Regarding cabling, power, etc.

- I use parallel capacitance for power conditioning, using boxes that plug into the wall. They have 10 uF capacitors, chosen for best sound by Igor, between hot and neutral, hot and ground, and neutral and group, so 30 uF each. I have about 12 of these boxes around my apartment, giving 360 uF of parallel capacitance, but that doesn't count the system circuit, which has another 100 uF between neutral and hot, and hot and ground (the system circuit skips the neutral-to-ground caps to avoid hum). I use power cords by Igor, which he sells for $850, and the other members of the NJAS say it would take $3000-5000 to duplicate their performance in stock items. I use interconnects without a traditional shield, but instead use ERS fabric to absorb RFI. They are low capacitance given that they don't have a shield. 

I also have the DSDAC as well as my Aurender N100 sitting on a vibration damping solution created by Igor... squash balls sitting in little cups filled with damping material. His experiments showed him that pneumatic support sounds best, and squash balls work perfectly as long as you sit them in a little dollup of damping material to inhibit resonance modes within the rubber walls of the ball. The DS DAC and the Aurender are each sitting on six squash balls. 

@jmeyers When I was in college, I took a course in audio engineering from James Boyk, a pianist/recording engineer. He used to say that no measurement has ever been found that correlates with sound quality. He typically judged tubes and analog as performing better than solid state and digital, and when he said the sound quality was "good", he meant it faithfully reproduced the live sound. He had a lot of experience in recording sessions hearing both the live sound, and then hearing the reproduced sound in the control room, back-to-back. He did consulting for Sheffield Lab, and if you are familiar with their recordings, you will know they are very high resolution, very dynamic (micro- and macro-). 

Specifically about the PS Audio, the fact the it has an output transformer might be related to the measured harmonic distortion. It doesn't prevent the PS Audio from having high resolution, but I don't have a more technical explanation than that.

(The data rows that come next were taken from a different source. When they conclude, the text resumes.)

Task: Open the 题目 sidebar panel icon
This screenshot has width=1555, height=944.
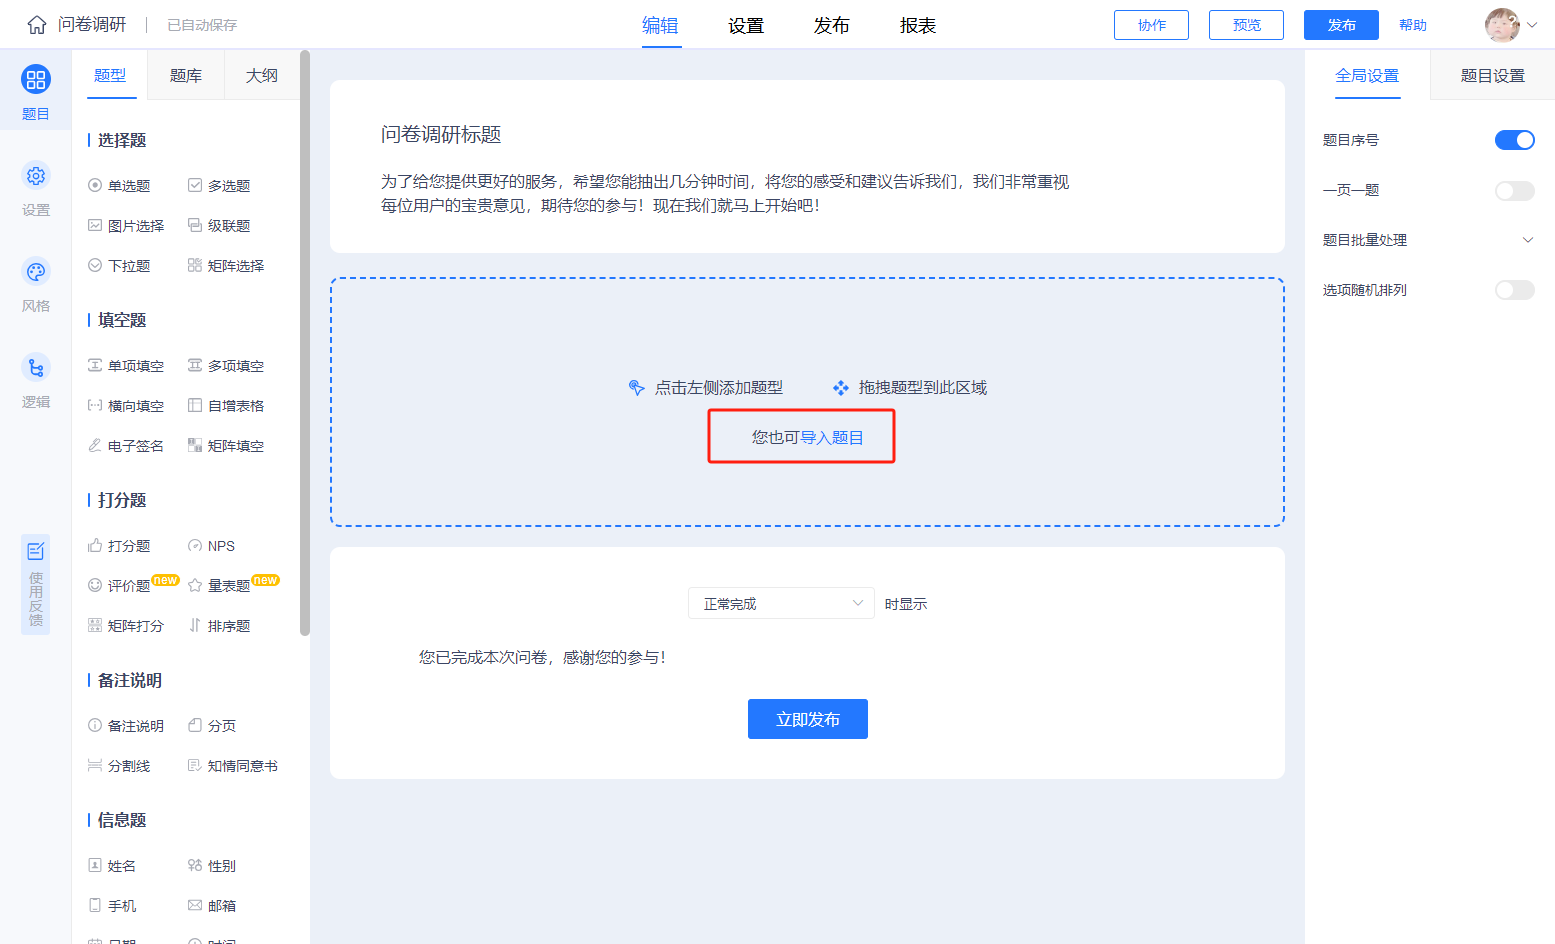Action: (x=36, y=80)
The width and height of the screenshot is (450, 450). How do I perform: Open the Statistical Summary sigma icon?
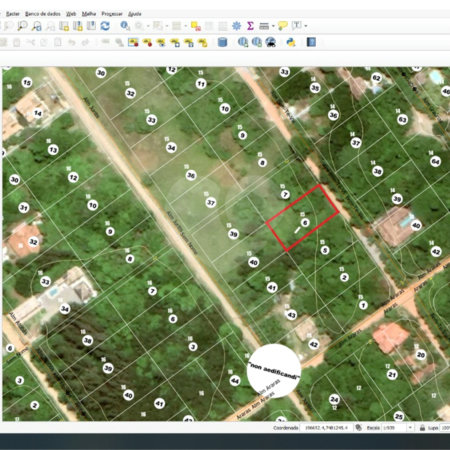tap(250, 26)
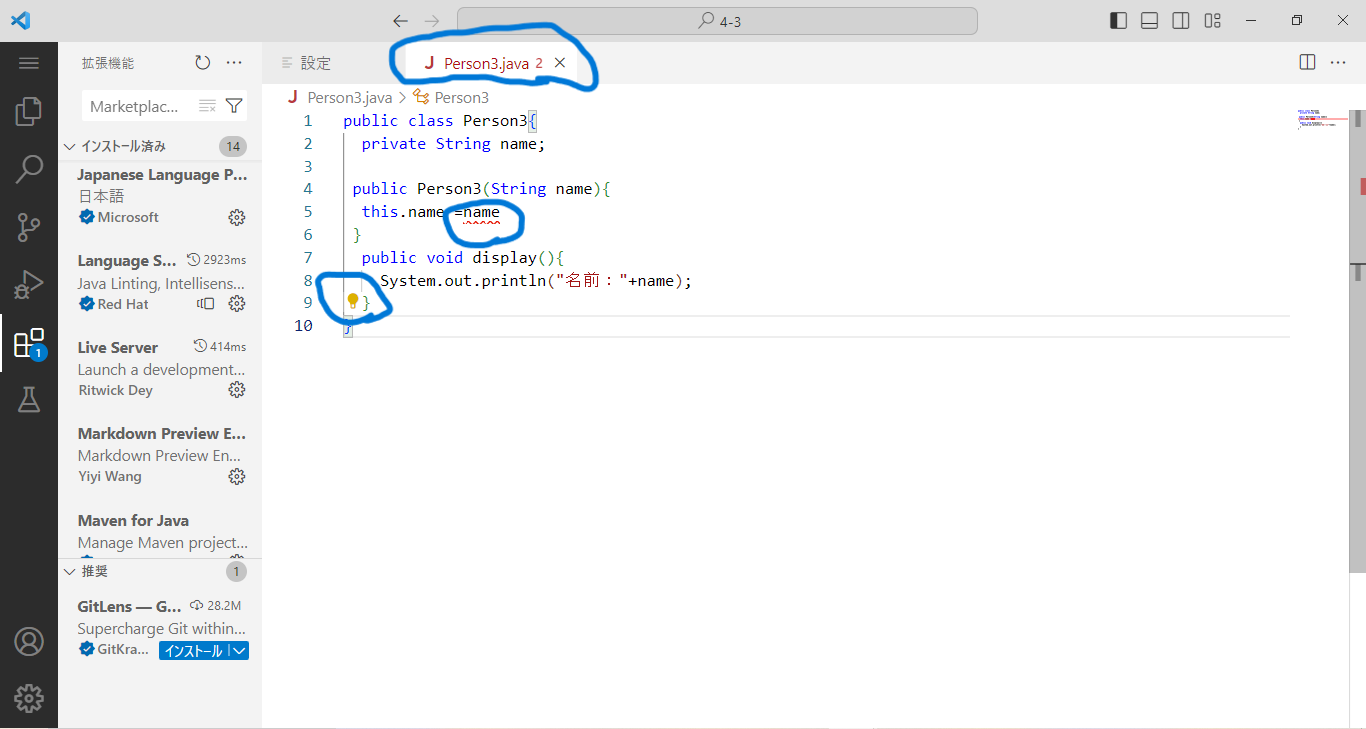Open the hamburger application menu
The width and height of the screenshot is (1366, 729).
tap(29, 62)
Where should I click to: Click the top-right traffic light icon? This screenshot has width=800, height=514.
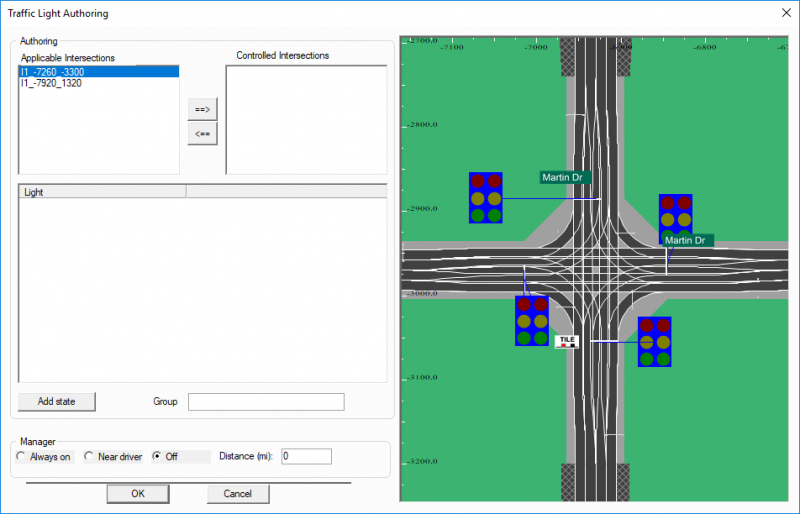click(x=675, y=214)
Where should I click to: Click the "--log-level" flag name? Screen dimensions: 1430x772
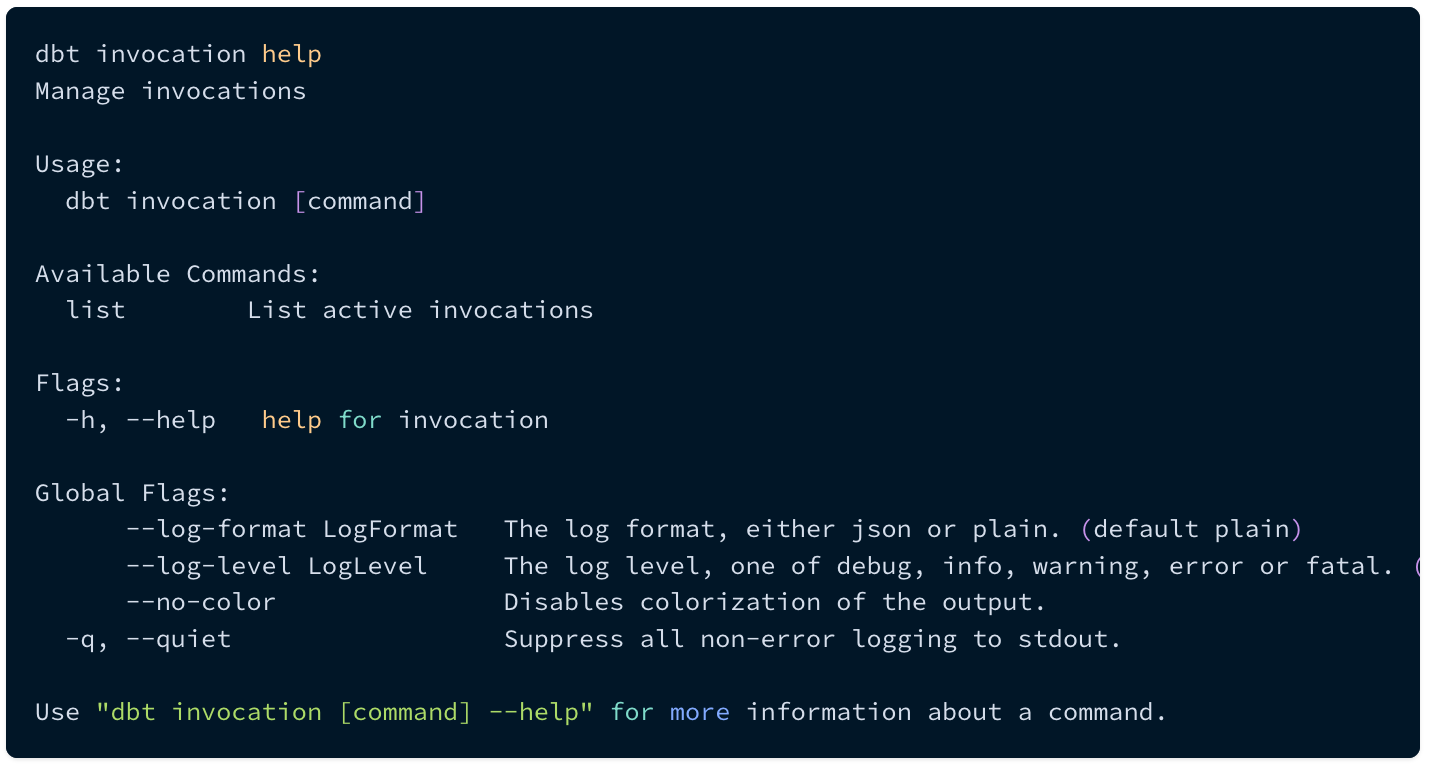click(x=208, y=566)
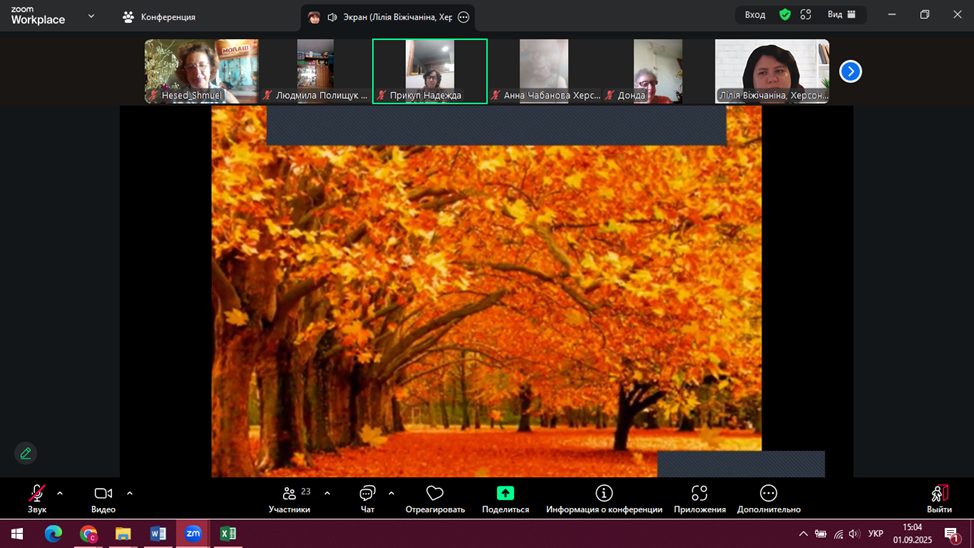This screenshot has height=548, width=974.
Task: Click the Отреагировать reactions heart icon
Action: (434, 497)
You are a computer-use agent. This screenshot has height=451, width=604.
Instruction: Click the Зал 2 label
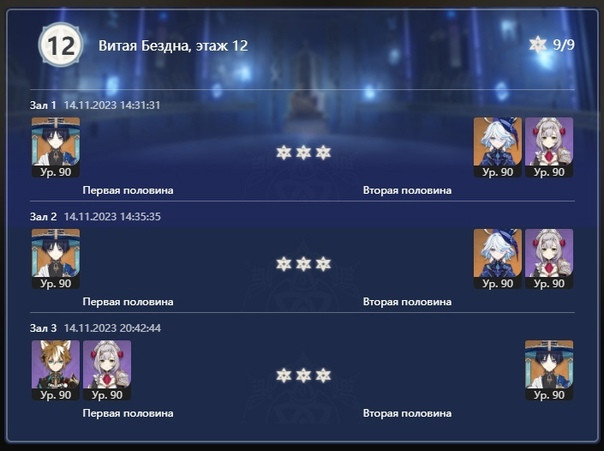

I'm the OP. I've listened for a while and given it a few hundred hours of burn-in just in case that was needed. I'm giving up on it for two reasons: too bright, and weak bass (poor pitch definition). I'm using it with a headphone system, mostly: a classic LCD-2 and an LCD-X, together with a custom 12AU7/FET headphone amplifier that is very extended and powerful. 

I sensed it as too bright. For instance, in chamber music, the instruments in the upper registers tended to stand out much more than the lower instruments. Or in a piece by Chopin, the pianist's right hand dominated the texture far too much. 

The bass had poor pitch definition. First, the midbass was recessed. I could barely hear some midbass notes in classical pieces. Easier in rock, but didn't really provide a firm foundation. The deep bass sounded like an unpitched thump (poor pitch definition).

The brightness is not really a "bad" thing--maybe it's a good system match for darker speakers. I don't know how to explain the bass problems.

The Music Room says they will accept returns with a smallish restocking fee, but I'm not sure what the time limit is. I'm at 29 days since ordering it.

@shooter41 Do you have aftermarket cables on your Hifiman or Focals? I have a very good cable by Igor Kuznetsoff of the NJ Audiophile Society on my Audeze phones. I tried the Focal Clear OG recently but had only the stock cable, and it wasn't anywhere close to the Audeze LCD-X with Igor's cable in resolution and microdynamics. But I suspect it's not a fair comparison until I get an equally good cable.